A Systematic Review and Meta-Analysis of Diagnostic Performance Comparison between DeepSeek and Physicians

Zeng, Jianwen; Zhu, Xule; Liu, Xin; Shen, Shiying; Li, Sixie; Cao, Shihua

doi:10.14744/lhhs.2026.81418

Jianwen Zeng¹ ,

Xule Zhu¹ ,

Xin Liu¹ ,

Shiying Shen¹ ,

Sixie Li¹ ,

Shihua Cao²

¹School of Public Health and Nursing, Hangzhou Normal University, Hangzhou, China
²Key Engineering Research Center of Mobile Health Management System, Ministry of Education, Hangzhou, China

Lokman Hekim Health Sciences 2026; 6(2): 323-333 DOI: 10.14744/lhhs.2026.81418

Full Text PDF

Abstract

Introduction: Since the release of DeepSeek, it has attracted substantial global attention and has increasingly been explored as a tool for medical diagnosis, showing promising potential for clinical applications. To comprehensively evaluate the effectiveness, potential, and limitations of DeepSeek in medical diagnosis, thereby informing future research and real-world implementation and supporting the development of AI-assisted diagnostic care.
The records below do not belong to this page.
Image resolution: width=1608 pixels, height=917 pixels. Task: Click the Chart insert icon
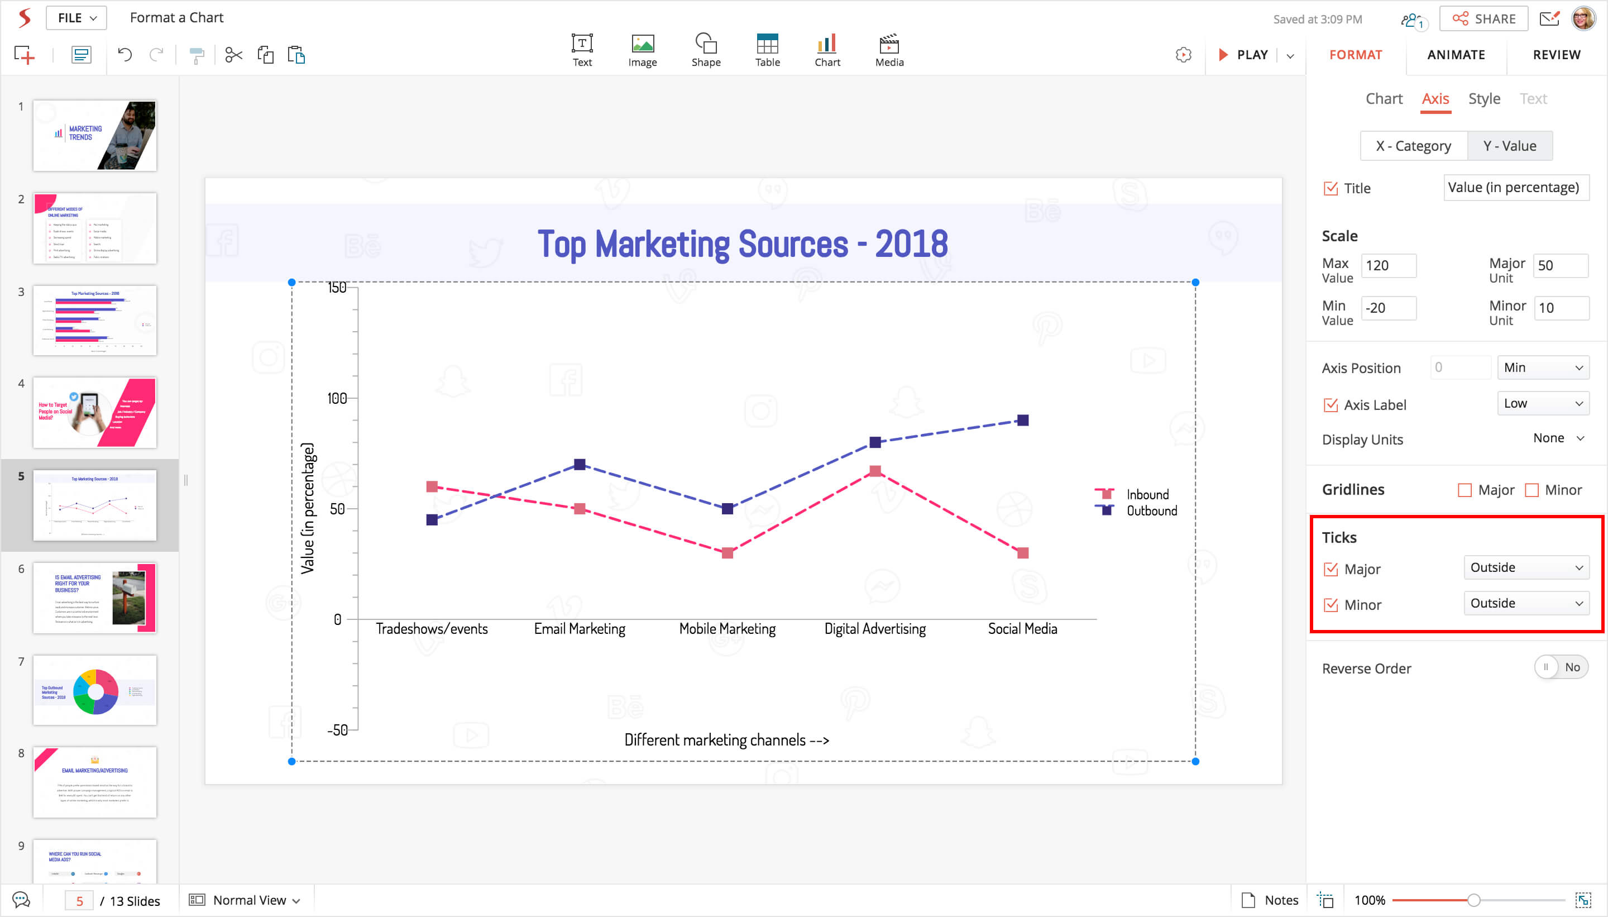pyautogui.click(x=827, y=50)
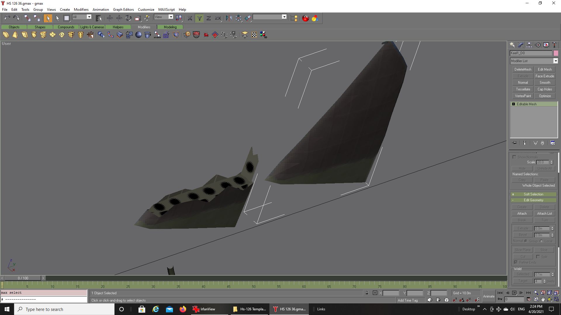Select the Rotate tool icon
Image resolution: width=561 pixels, height=315 pixels.
click(129, 18)
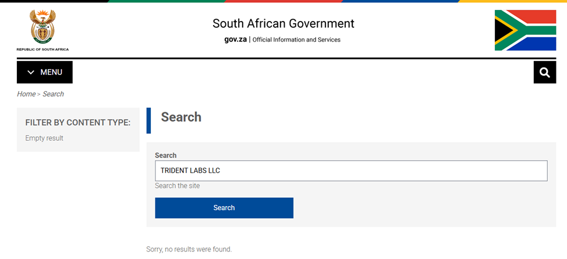Viewport: 567px width, 259px height.
Task: Open search with the black magnifier icon
Action: [544, 72]
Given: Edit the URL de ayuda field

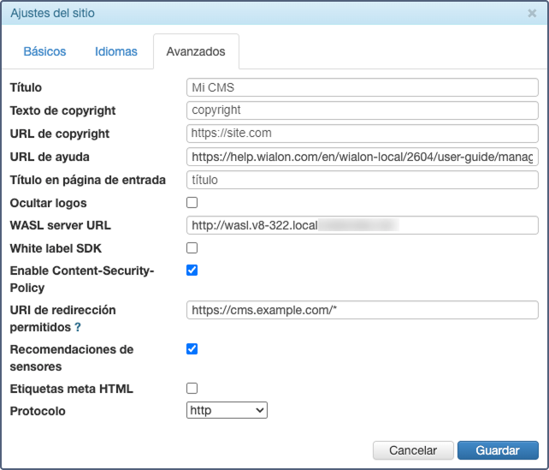Looking at the screenshot, I should coord(362,157).
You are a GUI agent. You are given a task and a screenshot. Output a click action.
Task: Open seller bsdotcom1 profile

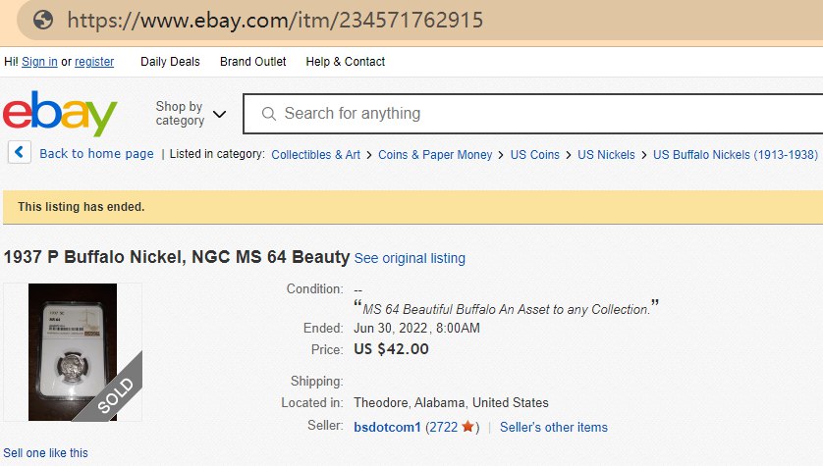[x=387, y=427]
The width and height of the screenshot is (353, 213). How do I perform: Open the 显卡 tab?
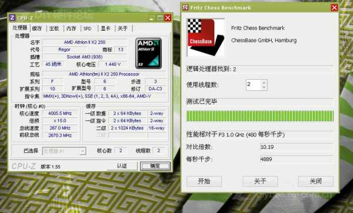pos(105,28)
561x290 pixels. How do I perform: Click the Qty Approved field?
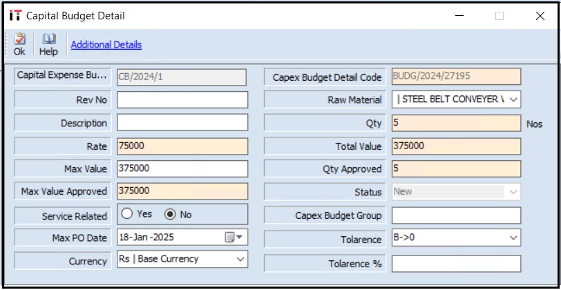click(456, 168)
Materials and Methods: We searched Web of Science Core Collection, Embase, MEDLINE, Scopus, IEEE Xplore, and medRxiv from inception to August 8, 2025. Two authors independently screened studies, extracted data according to predefined inclusion and exclusion criteria, and assessed study quality using the Prediction model Risk of Bias Assessment Tool. Results: Twenty-four studies were included, evaluating 6 DeepSeek model variants; DeepSeek-R1 was the most frequently assessed. Quality appraisal indicated a high risk of bias in 13 studies (54%). DeepSeek’s performance varying across medical specialties. Overall performance did not differ significantly between DeepSeek and physicians (p=0.07); however, DeepSeek did not reach physician-level performance, with diagnostic accuracy 7.7% points lower than physicians.
Discussion and Conclusion: DeepSeek demonstrated no statistically significant difference compared with physicians, yet it remained below physician performance. At present, it should not replace expert clinicians. Nevertheless, it may serve as a valuable adjunct in non-specialist settings and as an educational tool for medical trainees.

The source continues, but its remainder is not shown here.